Courting the local press was one of the key media strategies of the election. Travelling on both Hague's and Blair's battle buses, often was the time when around 50 journalists from the national and international media would be left cooped up on a bus with little, or in most cases, no access, while party leaders gave generous chunks of time to local reporters. At times it appeared that an entire day's travelling was designed to hit as many local and regional television and print markets as possible, rather than actually meeting voters or making speeches.

As far as the promotion of local media outlets is concerned this is no bad thing. Moreover, through them there is a greater chance that politicians might be forced to say something that might actually mean something. That said, their determination to bring national journalists in tow only to ignore them does beg two questions: Why do parties have battle buses, and why do national newspapers pay so much money (£9,000) to go on them?
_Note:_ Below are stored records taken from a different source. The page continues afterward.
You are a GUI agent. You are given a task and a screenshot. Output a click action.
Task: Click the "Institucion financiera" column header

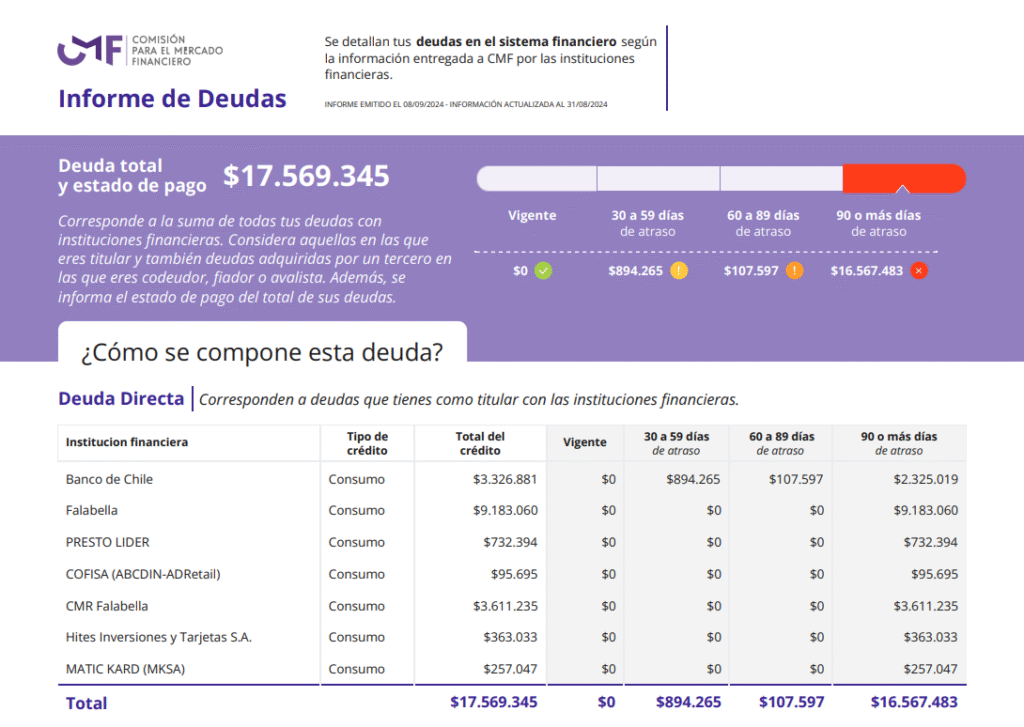pos(127,442)

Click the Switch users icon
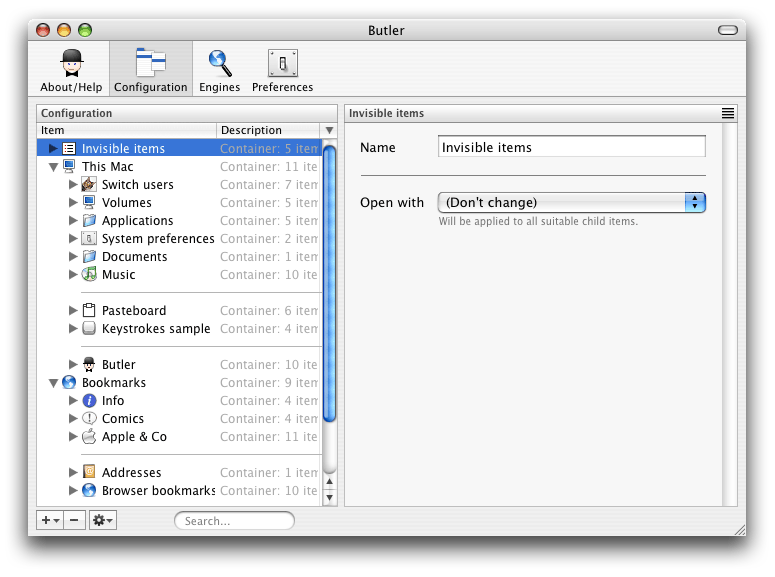89,185
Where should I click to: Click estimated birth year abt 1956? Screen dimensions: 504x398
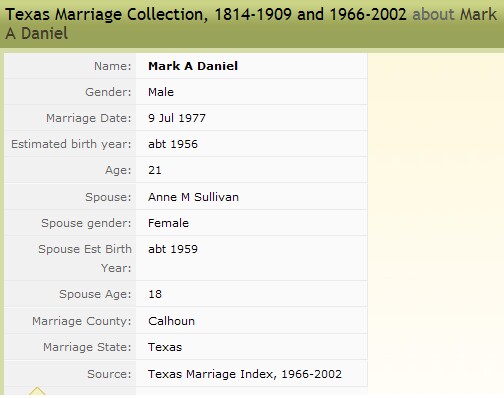[x=173, y=144]
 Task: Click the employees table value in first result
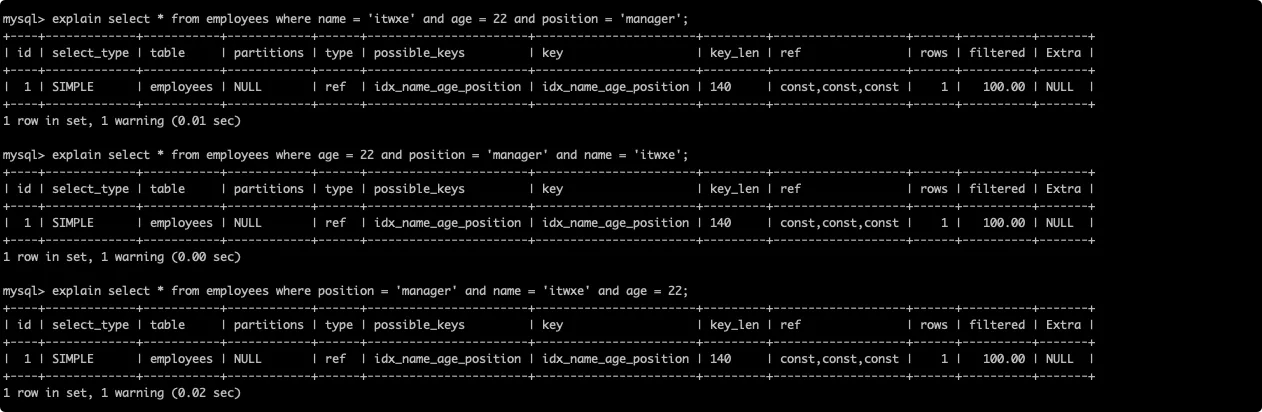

Contrary to what their name suggests they are not designed to "do" electoral battle, but avoid it. Party leaders arrive in a town, shake hands with the faithful, occasionally make a speech and then move on. No attempt is made to actually meet floating voters and capture their votes. When the Tories said the polls were wrong because they were picking up something very different on the doorstep, you knew they had to be lying since none of them had been near a doorstep in years. It says something that one of the most memorable moments of an unmemorable campaign was when Blair did meet someone with a serious question to ask. This is politics, Scotty, but not as we know it.

But if their determination to have battle buses is perplexing, journalists' determination to use them is even more so. For the most part, life on these buses is a very humdrum, incestuous thing. You turn up at a party headquarters, stuff yourself with sandwiches, fill up on coffee and then spend the rest of the day with other journalists talking about what a waste of time it all is.

Labour's buses were by far the worst in this respect since they not only refused to tell you where you were going until the bus was on the move but most of the windows were blacked out too, so you couldn't even describe the area through which you were driving. Every so often - when Hague was in Wetherby while the journalists supposed to be covering him were stranded at Leeds/Bradford airport, or when the Labour aide announced the "no solids" in the battle bus toilet rule - one caught a glimpse of some deeper, metaphoric malaise.

But, for the most part, you were left with an uneasy sense that you were colluding in their attempts at press management. Since there was little access granting more detailed questioning there was no sense in which you could balance this against your proximity to power. This is what prompted the photographers to lay down their cameras and refuse to cover one event towards the end of the campaign. Worse still, the parties often refused to give notice of "open meetings" unless you were on the bus. Either you paid around £600 a day or you could not report on their activities.

But the most interesting responses came from the foreign journalists. One Australian was surprised at the peevish acceptance of the British press because in Australia they wouldn't have stood for it; one continental journalist said he would refuse to pay given what poor access he got.

During a visit to a fire station in Dartford, I remarked on Blair's inability to make small talk.

"What would Silvio Berlusconi say if he was visiting a fire station?" I asked an Italian reporter.

"He would say: 'I too was a fireman,'" he replied.

"Was Berlusconi a fireman?" I asked, with some incredulity.

"No, but if he met a fireman that is what he would say. If he met a teacher he would say he was a teacher. That is what he does."

And I returned to the bus, thankful for the smallest of mercies.